Ariane-4, lancée samedi de Kourou (Guyane), a placé avec brio son passager sur orbite, en l’occurrence le satellite international de télécommunications Intelsat-907, terminant ainsi en beauté la carrière de cette fusée.
En effet, ce lancement, intervenu après trois reports, en raison de la persistance de violents vents d’altitude, constituait l’ultime tir d’une Ariane-4. Ce vol devait en principe marquer, dans une atmosphère de fête, la passation de pouvoirs entre ce « vieux » lanceur, au terme d’une remarquable carrière de quinze ans, et sa soeur cadette Ariane-5, plus puissante et, aussi, assurait-on à ses débuts, encore plus fiable.
Cette formalité s’est cependant déroulée dans une ambiance que personne n’aurait osé imaginer il y a peu : depuis un nouvel échec, en décembre, le fleuron de l’industrie spatiale européenne de demain est cloué au sol et inspire beaucoup d’interrogations.
Ariane-4, vite guérie de ses maladies de jeunesse, à l’origine de trois échecs, a accumulé 116 réussites, dont 74 succès d’affilée, en huit ans, et mis sur orbite 182 satellites (dont 27 « passagers auxiliaires »), d’une masse globale de 414,5 tonnes. Ariane-5, elle, a connu le même nombre d’échecs en quatorze tirs effectués en six ans.

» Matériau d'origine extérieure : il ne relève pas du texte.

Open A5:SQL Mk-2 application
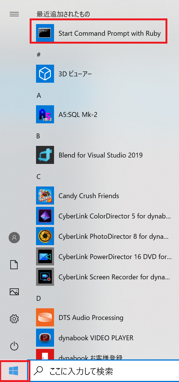The image size is (179, 382). tap(98, 114)
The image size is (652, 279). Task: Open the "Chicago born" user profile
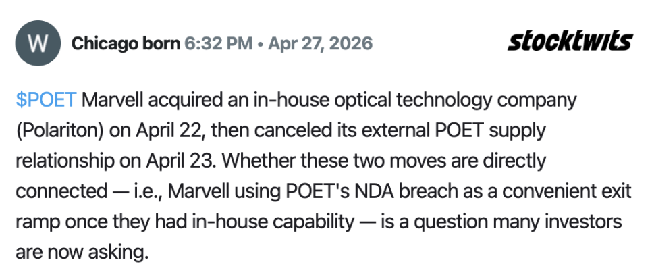pos(126,44)
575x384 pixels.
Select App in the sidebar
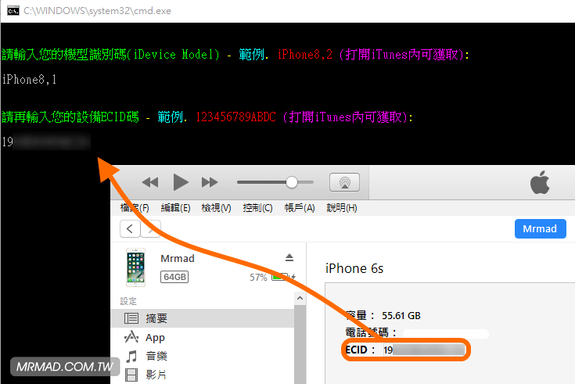click(x=155, y=338)
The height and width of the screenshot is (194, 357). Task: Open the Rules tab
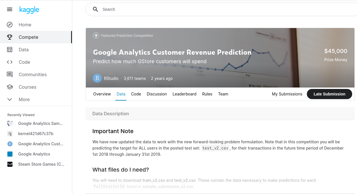pos(207,94)
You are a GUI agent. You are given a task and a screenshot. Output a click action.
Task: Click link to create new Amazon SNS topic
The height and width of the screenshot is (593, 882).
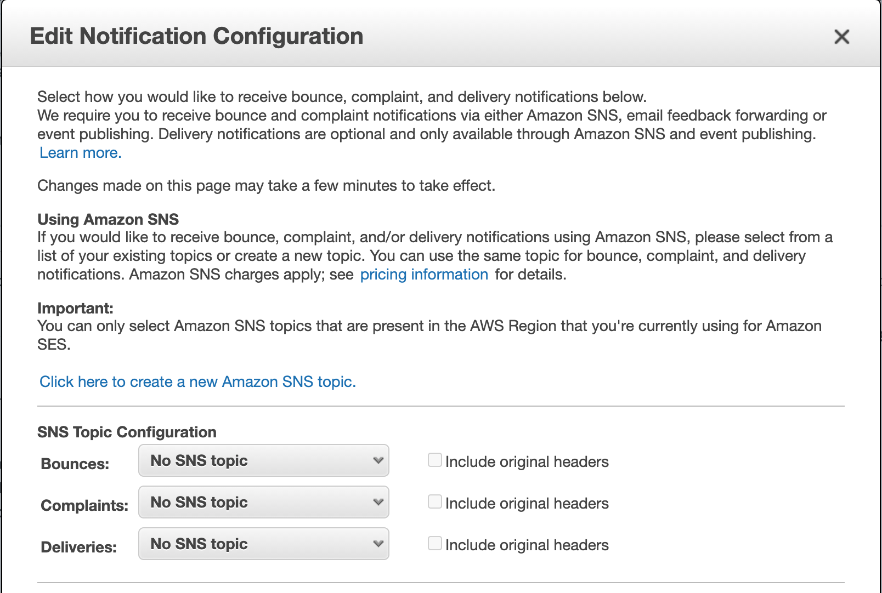point(197,382)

En juin 1996, son vol inaugural dans sa version de base, dite aujourd’hui « Ariane-5 Générique », se termine par une explosion, due à une erreur de conception informatique. Quatre satellites scientifiques européens Cluster sont détruits. Le premier vol commercial d’une Ariane-5 n’interviendra qu’en décembre 1999.
Plusieurs succès démontrent ensuite, il est vrai, le potentiel du nouveau lanceur. Satisfaction prématurée : en juillet 2001, après un vol bien parti, le moteur Aestus du troisième étage, réputé infaillible, vu sa simplicité (aucune pompe ni pièce mécanique), s’éteint à mi-parcours.

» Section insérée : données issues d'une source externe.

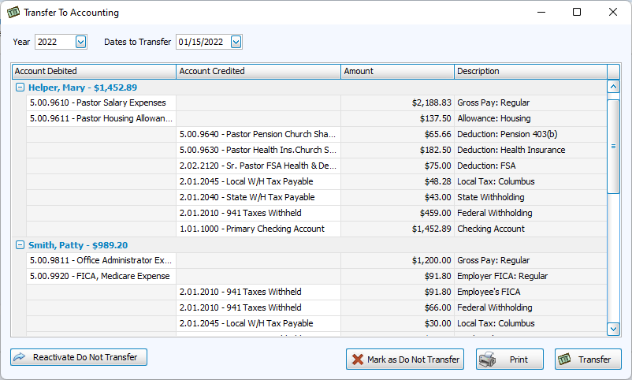Collapse the Helper, Mary group
632x380 pixels.
(20, 88)
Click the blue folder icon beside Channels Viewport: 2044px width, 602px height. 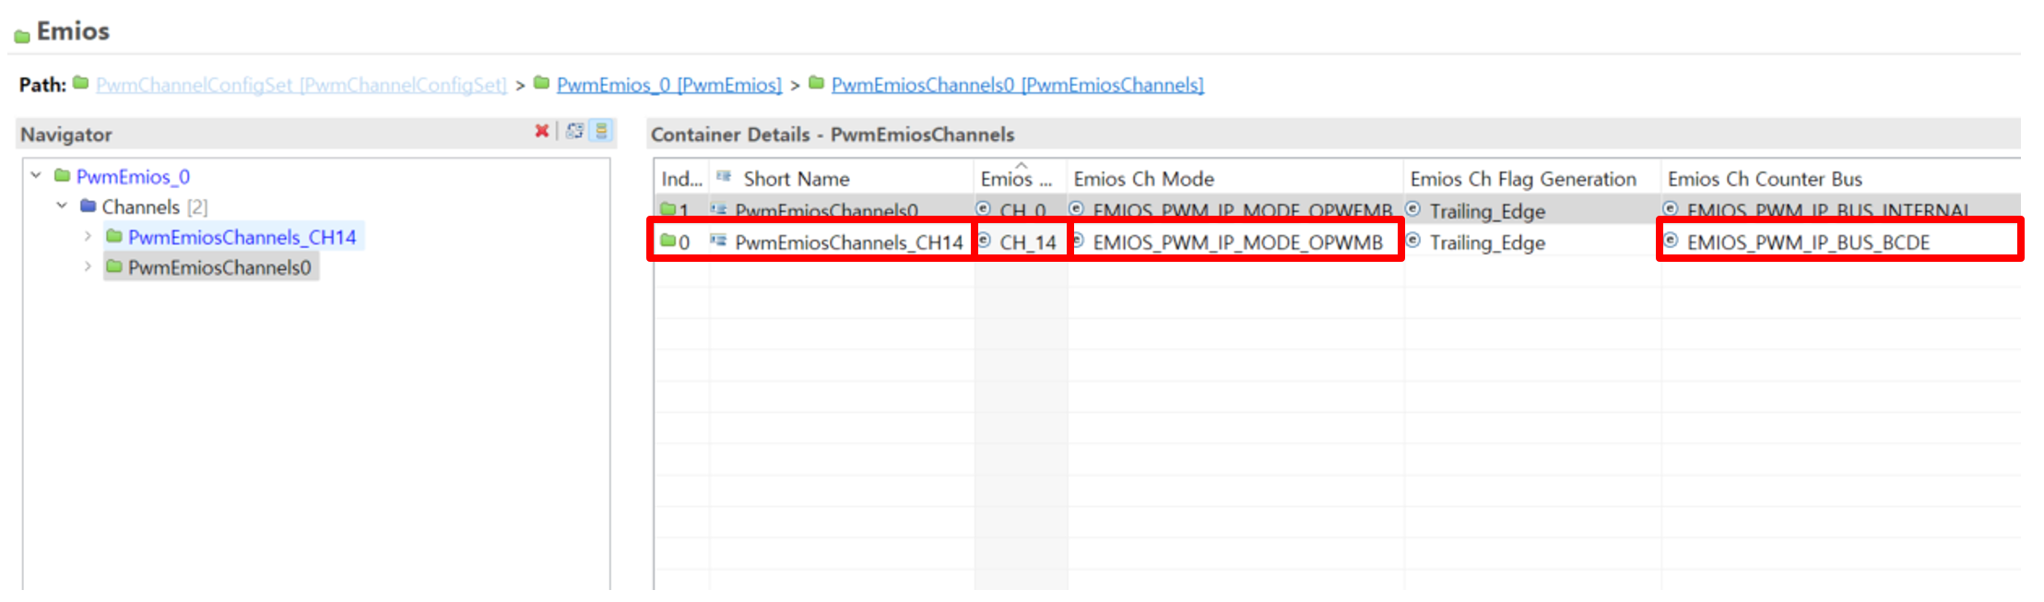click(x=89, y=206)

Ses deux passagers son largués à une altitude insuffisante. BSAt-2b (Japon) est irrécupérable, Artémis (Europe), lui, vient tout juste de gagner son orbite, au bout d’un an et demi de lente ascension qu’il n’aurait jamais pu effectuer sans la présence providentielle d’un système de propulsion ionique à son bord.
Enfin, le 11 décembre, une nouvelle version dopée du lanceur, Ariane-5-ECA, rate également son tir inaugural. Des problèmes de refroidissement entraînent une déformation de la tuyère du moteur Vulcain-2 de son premier étage et rendent le lanceur impilotable. Les satellites Hot Bird-7 (EUTELSAT) et Stentor (CNES) terminent leur course dans les profondeurs de l’Atlantique.

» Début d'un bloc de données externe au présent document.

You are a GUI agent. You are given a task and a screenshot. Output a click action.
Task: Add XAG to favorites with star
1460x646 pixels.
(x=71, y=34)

L’enquête aboutit à un verdict alarmant : ce n’est pas la nouvelle version mais l’ensemble des Ariane-5 qui suscite « des doutes » quant aux procédures de qualification (validation industrielle). L’ambitieux vol de la sonde européenne Rosetta vers la comète Wirtanen est annulé.
L’Agence Spatiale Européenne (ESA), à l’origine du programme Ariane, réclame sèchement une pause dans l’élaboration de versions futures d’Ariane-5. Il faut d’abord « évaluer les actions à entreprendre » et rétablir la « confiance » chez les clients et les Etats membres de l’Agence, exige le « patron » de l’ESA, Antonio Rodota.
Selon les termes d’un rapport de réflexion sur la politique spatiale française en général, Arianespace et le concepteur des fusées Ariane, le Centre National d’Etudes Spatiales (CNES), « partagent largement » la responsabilité de cette crise.
Une Ariane-5 Générique doit réapparaître sur le pas de tir « à partir de la fin mars », pour mettre sur orbite deux satellites de télécommunications : Insat-3A, de l’Agence Spatiale Indienne, et Galaxy-XII, de l’opérateur américain PanAmSat. La version Ariane-5-ECA, elle, devra attendre au moins la fin de l’année.